An exact transcript of all the records is required, with nothing left out.

---------- Dataset records ----------

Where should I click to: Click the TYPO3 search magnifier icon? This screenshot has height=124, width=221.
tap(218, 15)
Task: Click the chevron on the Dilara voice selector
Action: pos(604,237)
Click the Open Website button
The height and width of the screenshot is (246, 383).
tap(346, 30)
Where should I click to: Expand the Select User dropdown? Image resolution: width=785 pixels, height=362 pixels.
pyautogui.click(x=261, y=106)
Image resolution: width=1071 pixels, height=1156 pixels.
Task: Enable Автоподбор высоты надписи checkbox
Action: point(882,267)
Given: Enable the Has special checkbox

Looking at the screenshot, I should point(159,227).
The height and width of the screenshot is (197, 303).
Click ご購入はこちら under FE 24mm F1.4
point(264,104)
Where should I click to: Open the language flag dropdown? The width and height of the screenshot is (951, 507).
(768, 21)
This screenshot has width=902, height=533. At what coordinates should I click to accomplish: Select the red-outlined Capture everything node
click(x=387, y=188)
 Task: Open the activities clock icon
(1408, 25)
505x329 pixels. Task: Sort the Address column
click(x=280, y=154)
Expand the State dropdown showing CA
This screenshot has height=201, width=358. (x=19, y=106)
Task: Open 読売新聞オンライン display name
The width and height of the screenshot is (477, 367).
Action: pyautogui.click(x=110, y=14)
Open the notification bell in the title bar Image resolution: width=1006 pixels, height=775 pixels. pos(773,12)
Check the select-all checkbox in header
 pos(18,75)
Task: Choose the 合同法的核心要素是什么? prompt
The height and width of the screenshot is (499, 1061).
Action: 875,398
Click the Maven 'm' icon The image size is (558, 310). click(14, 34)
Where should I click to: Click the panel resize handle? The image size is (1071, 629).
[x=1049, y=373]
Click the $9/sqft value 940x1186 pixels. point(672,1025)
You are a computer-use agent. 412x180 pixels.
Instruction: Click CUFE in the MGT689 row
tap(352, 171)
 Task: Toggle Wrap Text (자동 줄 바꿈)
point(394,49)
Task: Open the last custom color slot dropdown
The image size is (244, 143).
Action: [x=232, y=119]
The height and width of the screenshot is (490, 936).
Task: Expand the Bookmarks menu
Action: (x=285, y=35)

----------

▶ [Result of the task]:
Where should I click to: Click the TYPO3 search magnifier icon? This screenshot has height=124, width=221.
tap(218, 15)
Task: Click the chevron on the Dilara voice selector
Action: pos(604,237)
Click the Open Website button
The height and width of the screenshot is (246, 383).
tap(346, 30)
Where should I click to: Expand the Select User dropdown? Image resolution: width=785 pixels, height=362 pixels.
pyautogui.click(x=261, y=106)
Image resolution: width=1071 pixels, height=1156 pixels.
Task: Enable Автоподбор высоты надписи checkbox
Action: point(882,267)
Given: Enable the Has special checkbox

Looking at the screenshot, I should point(159,227).
The height and width of the screenshot is (197, 303).
Click ご購入はこちら under FE 24mm F1.4
point(264,104)
Where should I click to: Open the language flag dropdown? The width and height of the screenshot is (951, 507).
(768, 21)
This screenshot has width=902, height=533. At what coordinates should I click to accomplish: Select the red-outlined Capture everything node
click(x=387, y=188)
 Task: Open the activities clock icon
(1408, 25)
505x329 pixels. Task: Sort the Address column
click(x=280, y=154)
Expand the State dropdown showing CA
This screenshot has height=201, width=358. (x=19, y=106)
Task: Open 読売新聞オンライン display name
The width and height of the screenshot is (477, 367).
Action: pyautogui.click(x=110, y=14)
Open the notification bell in the title bar Image resolution: width=1006 pixels, height=775 pixels. pos(773,12)
Check the select-all checkbox in header
 pos(18,75)
Task: Choose the 合同法的核心要素是什么? prompt
The height and width of the screenshot is (499, 1061).
Action: 875,398
Click the Maven 'm' icon The image size is (558, 310). click(14, 34)
Where should I click to: Click the panel resize handle? The image size is (1071, 629).
[x=1049, y=373]
Click the $9/sqft value 940x1186 pixels. point(672,1025)
You are a computer-use agent. 412x180 pixels.
Instruction: Click CUFE in the MGT689 row
tap(352, 171)
 Task: Toggle Wrap Text (자동 줄 바꿈)
point(394,49)
Task: Open the last custom color slot dropdown
The image size is (244, 143).
Action: [x=232, y=119]
The height and width of the screenshot is (490, 936).
Task: Expand the Bookmarks menu
Action: (x=285, y=35)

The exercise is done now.